• [Extracted material]
########

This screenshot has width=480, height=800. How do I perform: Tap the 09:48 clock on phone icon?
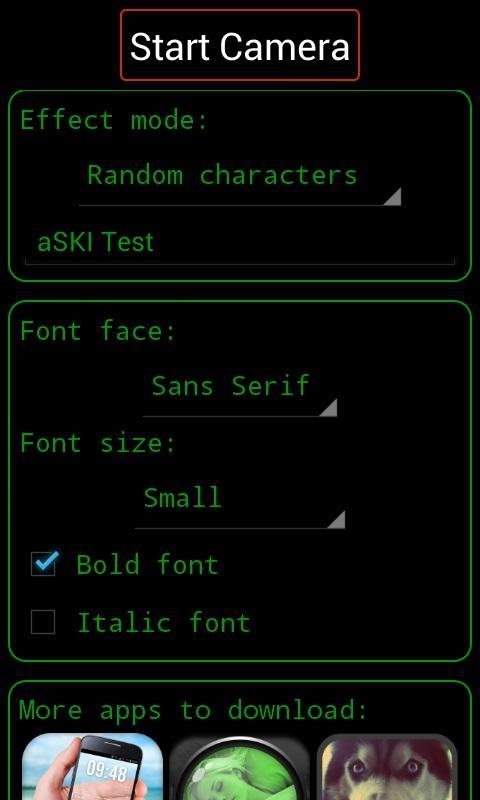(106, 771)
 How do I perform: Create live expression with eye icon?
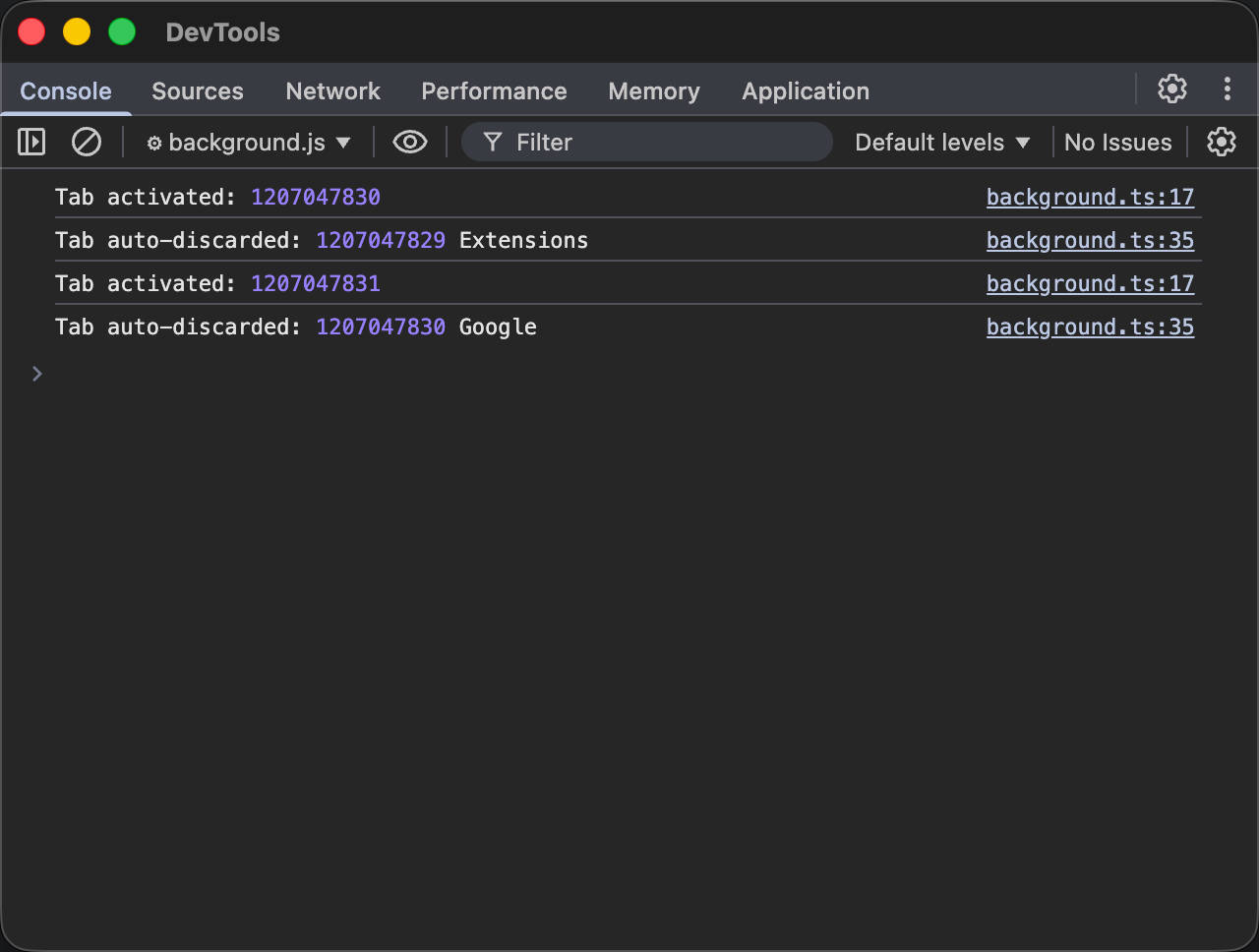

########

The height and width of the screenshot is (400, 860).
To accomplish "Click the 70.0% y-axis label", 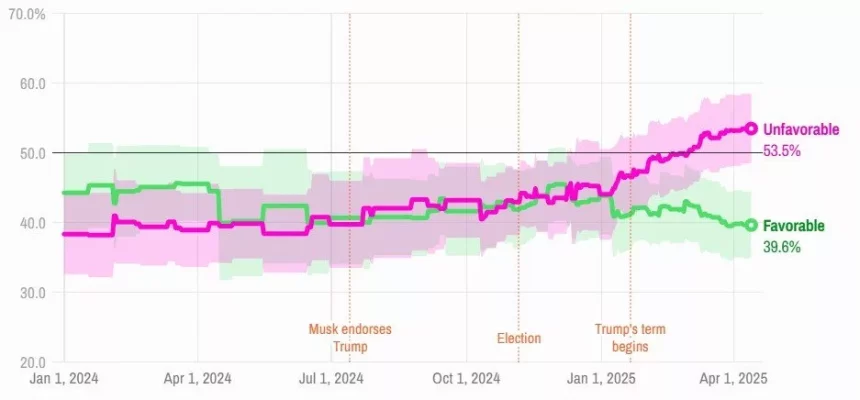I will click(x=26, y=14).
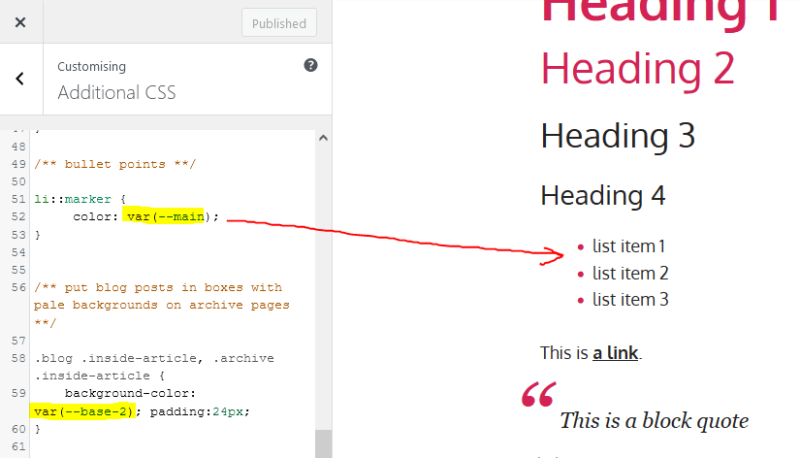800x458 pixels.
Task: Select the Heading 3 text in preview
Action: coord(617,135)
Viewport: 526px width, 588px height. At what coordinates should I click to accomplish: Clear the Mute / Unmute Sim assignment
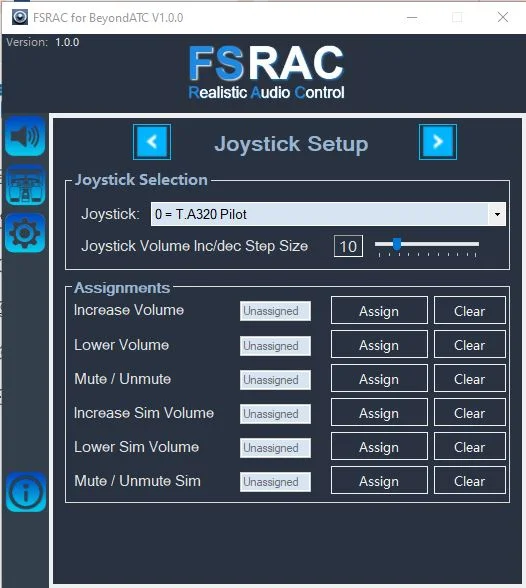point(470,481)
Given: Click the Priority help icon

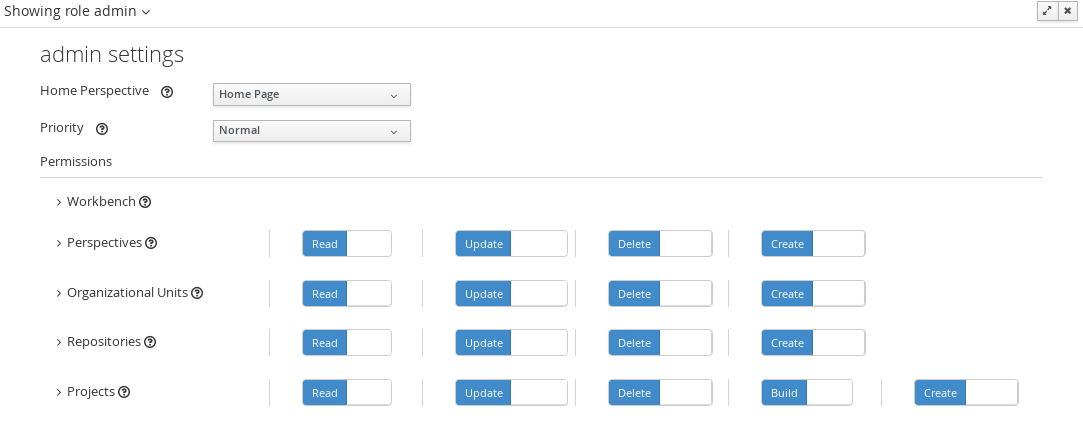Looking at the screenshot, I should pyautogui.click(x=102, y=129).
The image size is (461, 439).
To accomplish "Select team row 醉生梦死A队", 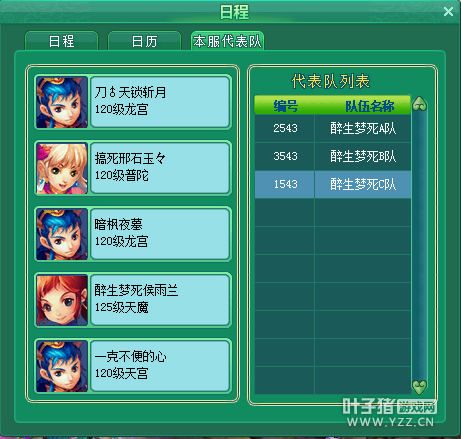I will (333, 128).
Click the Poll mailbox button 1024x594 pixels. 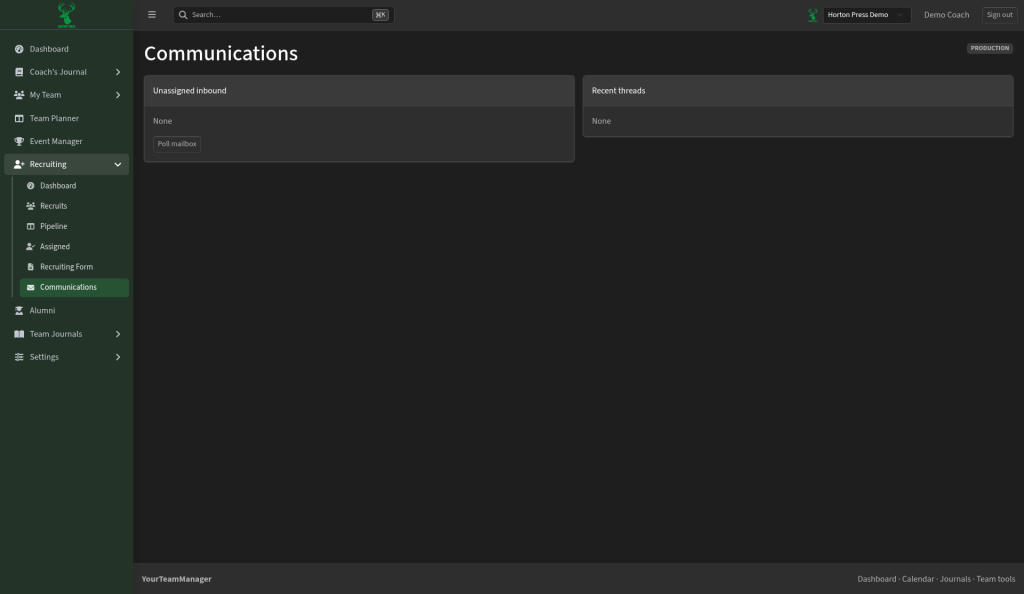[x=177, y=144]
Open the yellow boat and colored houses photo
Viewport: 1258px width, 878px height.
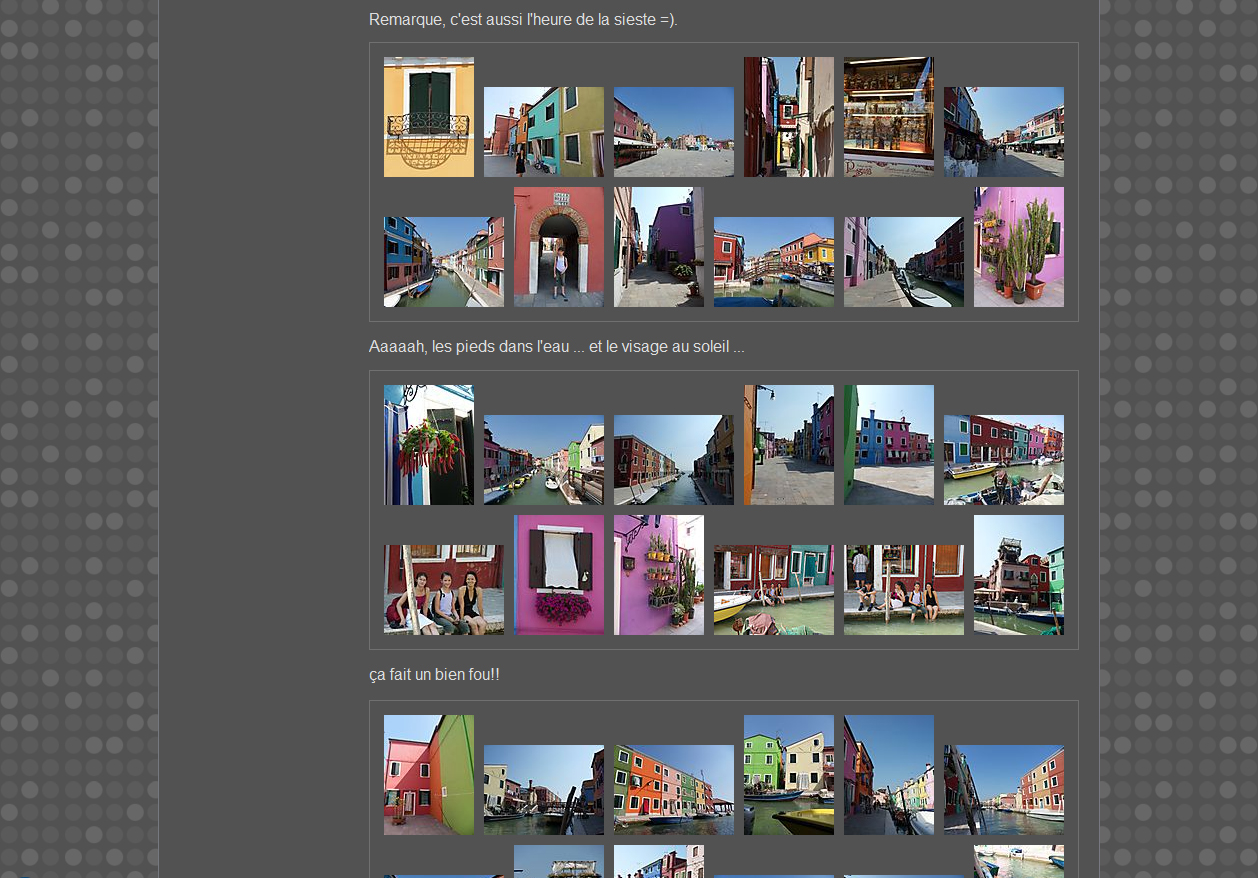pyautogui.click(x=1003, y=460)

########

• [What to do] What do the entries above read from the line containing "This screenshot has" through the line containing "How do I perform: Create"? Output those lines exactly, both ends included, with the pictures left out.

• [Task response]
This screenshot has width=480, height=800. How do I perform: Tap the 09:48 clock on phone icon?
(106, 771)
 How do I perform: Create live expression with eye icon?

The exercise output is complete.